> CONSEGNA 1: Trasforma in un CSV a due colonne, "testo" e "soluzione", la parte dell'elenco che comincia dalla riga con "Select the long red line across the map" e va avanti fino alla fine dell'elenco. Fai una riga per ogni coppia di testo e soluzione e metti ciascuno in un campo tra virgolette, sostituendo gli a capo con spazi.

> ESTRATTO SCELTO:
====

La raccomandazione che ci facciamo è di terminare il pellegrinaggio “in salita”. Quello che ci aspetta è tutt’altro che un’appendice del viaggio. Proviamo insieme e da soli a rispondere alla domanda: che cosa è cambiato in noi dopo questi giorni di cammino in terra di Gesù? C’è il tempo per uno scambio e una comunione d’anima.
È l’ascolto della parola che fa riconoscere la presenza di Gesù Risorto. Così è stato per i due viandanti di Emmaus: il loro cuore ardeva nell’ascolto delle sue parole e i loro occhi si sono aperti mentre spezzava il pane. È stato così per i pescatori sul lago. È stato così per Maria di Magdala: aveva scambiato Gesù per il custode del giardino. Quando Gesù la chiama per nome, lo riconosce.
Lasciamo Emmaus Nicopolis con questa risoluzione: ascoltare e vivere la parola, partecipare alla “frazione del pane”, per fare ogni volta la scoperta che Gesù è vivo ed è vicino.

I passi da fare: quelli del cuore
2 ottobre 2019

Aeroporto “Ben Gurion” di Tel Aviv: persone di provincia in un aeroporto così grande e moderno non possono che sentirsi in soggezione! Tra gli aeroporti del mondo è sicuramente il più presidiato per motivi di sicurezza. Mentre ci avviamo finalmente al nostro gate, non riusciamo a nascondere un velo di nostalgia. Troppo forte l’esperienza degli otto giorni in Terra Santa.
Eravamo partiti con un’idea: calcare i passi di Gesù, percorrere le strade del suo tempo, accarezzare le pietre del suo passaggio, colmare occhi e cuore degli orizzonti e dei paesaggi che anche Gesù ha guardato.
Torniamo con un’altra convinzione: il cammino sui passi di Gesù è esperienza che riguarda il cuore. Un grande merito di questo progresso dell’anima va ad Alessandra, la guida che ci ha accompagnato con professionalità, competenza e grande umanità. Non è stata il solito “cicerone”, ma un’amica per tutti, a volte maestra, a volte interprete, altre volte catechista.
Il boeing della “El Al” si alza in volo e, benché sia ormai tramontato il sole, vediamo chiaramente dall’oblò il ricamo della costa sul Mediterraneo. Abbiamo tutto il tempo – il volo durerà quasi quattro ore – per riflettere sull’esperienza vissuta e… per dormire, chi riesce. Si affollano ricordi. Ritornano immagini. Banalità: come i pasti al self service (immancabili riso, salse, verdure pasticciate, ma anche qualche tentativo di spaghetti o altra pasta all’italiana), come l’inseguimento di venditori nelle piazze e nelle viuzze, insistenti e petulanti e, alla fine, pure simpatici, come la preoccupazione di portare a casa un ricordo e un pensiero per tutti, magari anche solo un rametto d’ulivo o una carruba trovata per terra ricordando la parabola del figliuol prodigo… Non solo particolari esilaranti: rimane la volontà di tenersi in contatto e di rafforzare l’amicizia tra i partecipanti; rimangono le tante riflessioni ascoltate e, soprattutto, quei “sì” pronunciati a Cana di Galilea e sulle rive del fiume Giordano.

====

> CONSEGNA 2: Copia dal racconto del pellegrinaggio il brano che parte da "Lasciamo Emmaus Nicopolis" e prosegue fino a "ed è vicino.".

====

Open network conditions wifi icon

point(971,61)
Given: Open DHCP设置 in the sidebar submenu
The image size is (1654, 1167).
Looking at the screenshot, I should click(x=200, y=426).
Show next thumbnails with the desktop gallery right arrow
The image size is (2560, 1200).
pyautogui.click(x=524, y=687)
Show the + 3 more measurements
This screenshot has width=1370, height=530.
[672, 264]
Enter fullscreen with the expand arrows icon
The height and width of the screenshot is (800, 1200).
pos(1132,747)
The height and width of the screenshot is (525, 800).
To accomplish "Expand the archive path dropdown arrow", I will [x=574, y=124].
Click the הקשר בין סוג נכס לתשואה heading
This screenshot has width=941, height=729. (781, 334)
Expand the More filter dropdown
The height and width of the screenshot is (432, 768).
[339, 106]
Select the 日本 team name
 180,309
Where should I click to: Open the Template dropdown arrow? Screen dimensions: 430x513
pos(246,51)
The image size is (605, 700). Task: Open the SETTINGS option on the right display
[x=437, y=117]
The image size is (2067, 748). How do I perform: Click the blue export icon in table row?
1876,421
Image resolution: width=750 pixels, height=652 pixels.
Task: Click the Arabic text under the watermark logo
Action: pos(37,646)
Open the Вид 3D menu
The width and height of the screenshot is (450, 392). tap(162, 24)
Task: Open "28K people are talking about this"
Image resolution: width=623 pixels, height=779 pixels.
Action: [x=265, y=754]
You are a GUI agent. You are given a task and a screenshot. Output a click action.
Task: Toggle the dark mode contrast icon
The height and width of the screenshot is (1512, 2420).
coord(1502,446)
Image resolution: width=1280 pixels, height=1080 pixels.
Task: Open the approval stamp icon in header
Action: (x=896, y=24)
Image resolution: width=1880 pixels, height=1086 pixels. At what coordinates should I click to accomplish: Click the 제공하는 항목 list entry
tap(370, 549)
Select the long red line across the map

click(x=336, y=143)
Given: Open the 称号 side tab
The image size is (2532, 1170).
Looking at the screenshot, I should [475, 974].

====

> RISPOSTA CORRETTA 1:
testo,soluzione
"Select the long red line across the map","click(x=336, y=143)"
"Given: Open the 称号 side tab The image size is (2532, 1170).","Looking at the screenshot, I should [475, 974]."

> RISPOSTA CORRETTA 2:
Lasciamo Emmaus Nicopolis con questa risoluzione: ascoltare e vivere la parola, partecipare alla “frazione del pane”, per fare ogni volta la scoperta che Gesù è vivo ed è vicino.